Wood is easily one of my least favorite actresses. Unquestionably, though, she was a sensitive child actress. Orson Welles, who played with her in Tomorrow Is Forever (Irving Pichel, 1946) when she was seven, believed in her talent, and Wood’s performance in Miracle on 34th Street (George Seaton, 1947) accounts for a good deal of the holiday classic’s appeal. As a teenager, Wood began her boyish phase; what no one could possibly predict is that she would never clarify the sexual blur that her screen personality became. Nevertheless, Bette Davis’s brilliant acting as Margaret Hayes in The Star (Stuart Heisler, 1952) pulled Wood up, and Wood gave a credible performance as a teenager who is worried that her mother, a film actress, is no longer a “star.” Wood’s acting in subsequent films proved wooden, hollow, ridiculous: Rebel Without a Cause (Nicholas Ray, 1955), The Searchers (Ford, 1956), Marjorie Morningstar (Irving Rapper, 1958), Splendor in the Grass (Elia Kazan, 1961), West Side Story (Jerome Robbins, Robert Wise, 1961). Moreover, her indeterminate sexuality made her the object of jokes on high school campuses across America. It escaped no one’s attention that Robert Wagner, twice her husband, was effeminate while Wood never really could be described as feminine. Wood took another turn at a tomboy part in Inside Daisy Clover (Robert Mulligan, 1965). This was post-Gypsy, and the actress was 26. Natalia Nikolaevna Zakharenko was 43 when she drowned.

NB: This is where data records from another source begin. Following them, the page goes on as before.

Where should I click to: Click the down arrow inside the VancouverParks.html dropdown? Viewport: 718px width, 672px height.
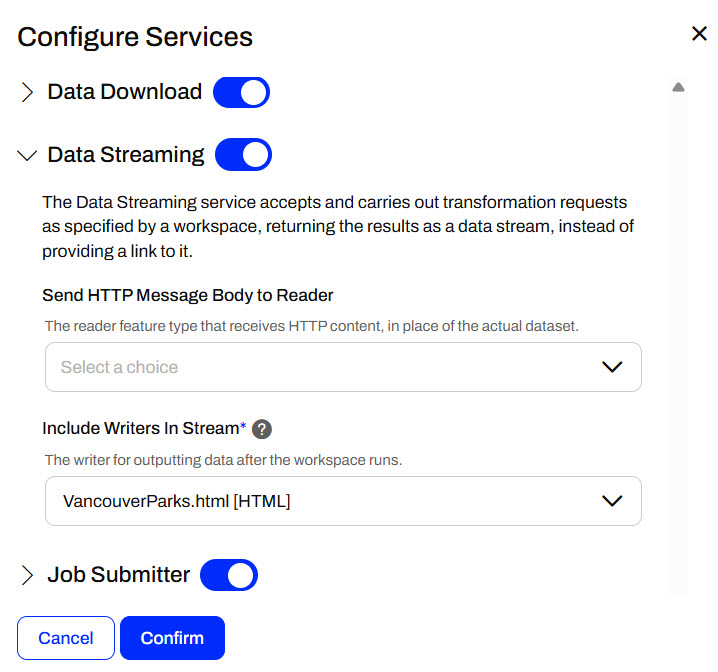point(612,501)
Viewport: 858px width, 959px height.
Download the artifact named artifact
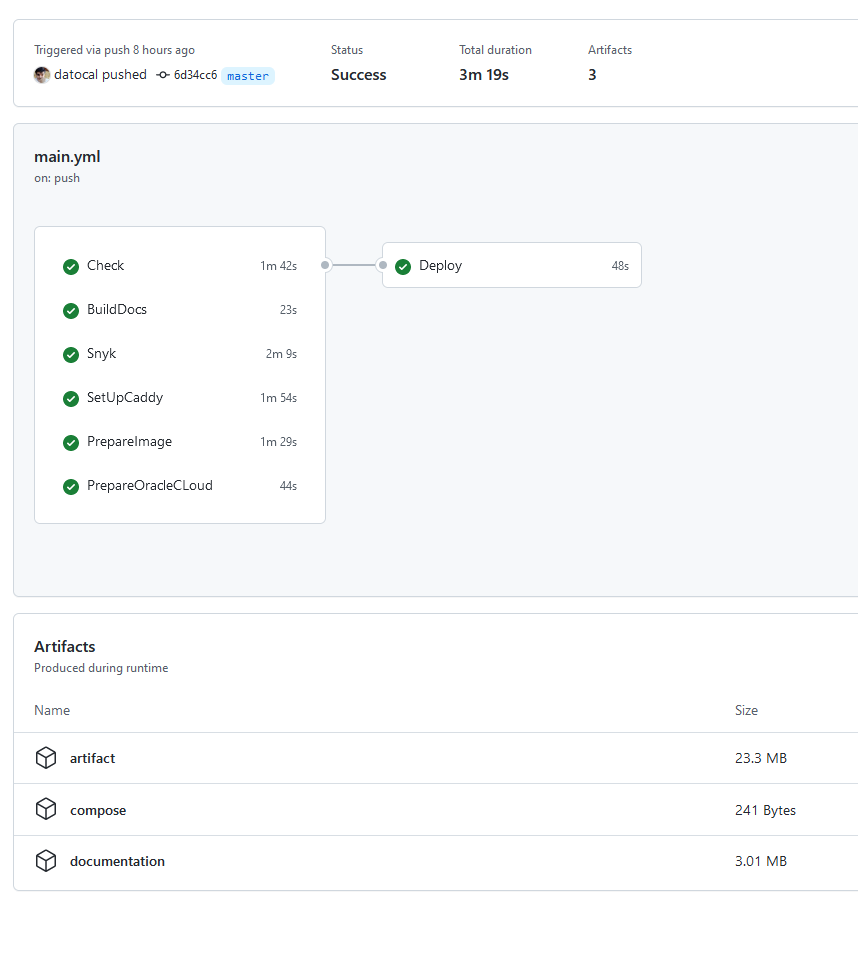(x=92, y=758)
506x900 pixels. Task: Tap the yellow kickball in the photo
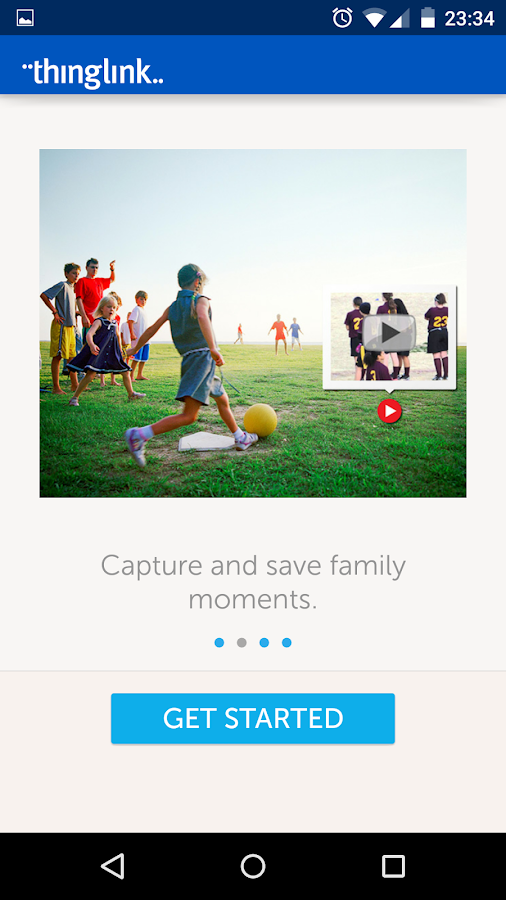[x=260, y=420]
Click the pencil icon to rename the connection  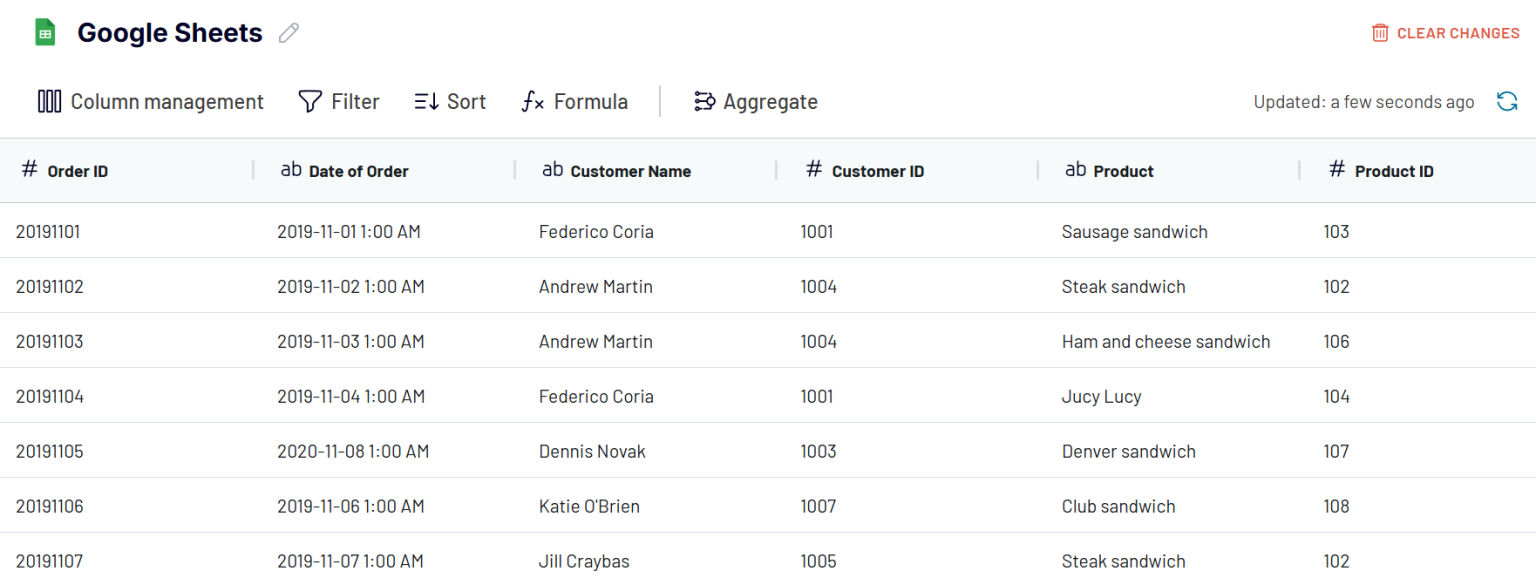[288, 33]
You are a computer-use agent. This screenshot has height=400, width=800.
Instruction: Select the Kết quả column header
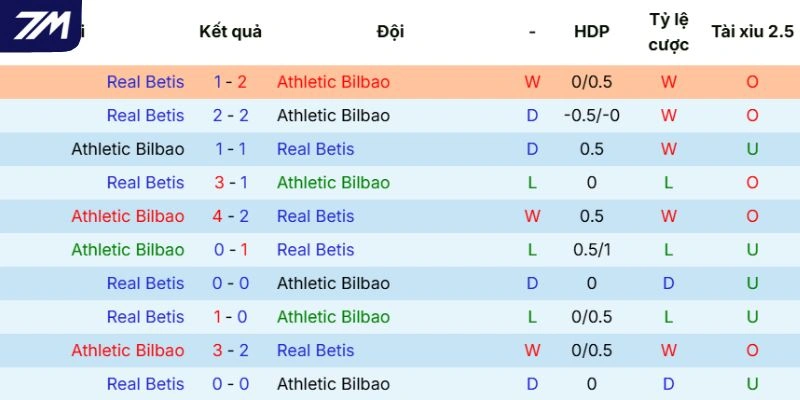(230, 31)
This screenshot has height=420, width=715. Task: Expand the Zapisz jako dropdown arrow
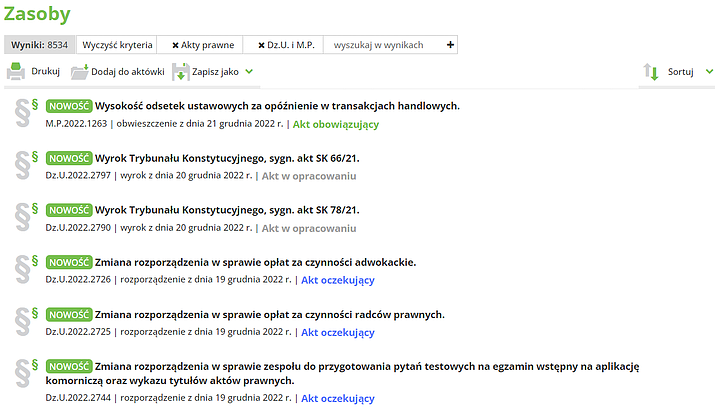point(249,72)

A discussion of Gypsy is indeed not the occasion to dismiss Wood’s abilities as an actress. As wonderful as Russell is as Rose, Wood is better as Louise. I completely understand why Russell won the Golden Globe, but fellow nominee Wood ought to have won. Surely LeRoy helped; but let us not forget that Wood herself had been the object of a stage mother’s ambition. Wood, for once, was perfectly cast. This was her life. Here, Wood is the engine behind one of the film’s most interesting themes: a young woman’s declaration of independence from a powerful mother. For me, she accomplishes this aspect of her role with a good deal more truthfulness than Bette Davis managed in the inflated soap opera Now, Voyager (Rapper, 1942). Early on, Wood draws little attention to herself or her character as sister June dominates the spotlight at Mama Rose’s behest. This is correlative to the lack of attention that Rose pays Louise; but the kindness and loyalty to others she projects—qualities, incidentally, that by all accounts Wood shared with Louise—put us in her corner. Moreover, Wood’s unassuming take on the young Louise adds credibility to Louise’s later blossoming; when Louise’s self-assertiveness finally kicks in, it seems to have come from the “nowhere” of secret, private rumination, repressed ambition, self-doubt and an aching urge to earn a mother’s love. To both LeRoy’s and Wood’s credit, we ally ourselves to Louise’s humanity at the expense of neither Mother nor Sister. This is not a parent-bashing piece of nonsense that maneuvers the material and manipulates us to have us take sides. The truce that Louise strikes with Rose at the end of the film is heart-walloping, in part because, by then, Wood’s quiet way with the role has achieved absolute conviction through intelligently and engagingly modulated tenacity. At the close, a minimum of effort on Wood’s part thus yields a full emotional bounty.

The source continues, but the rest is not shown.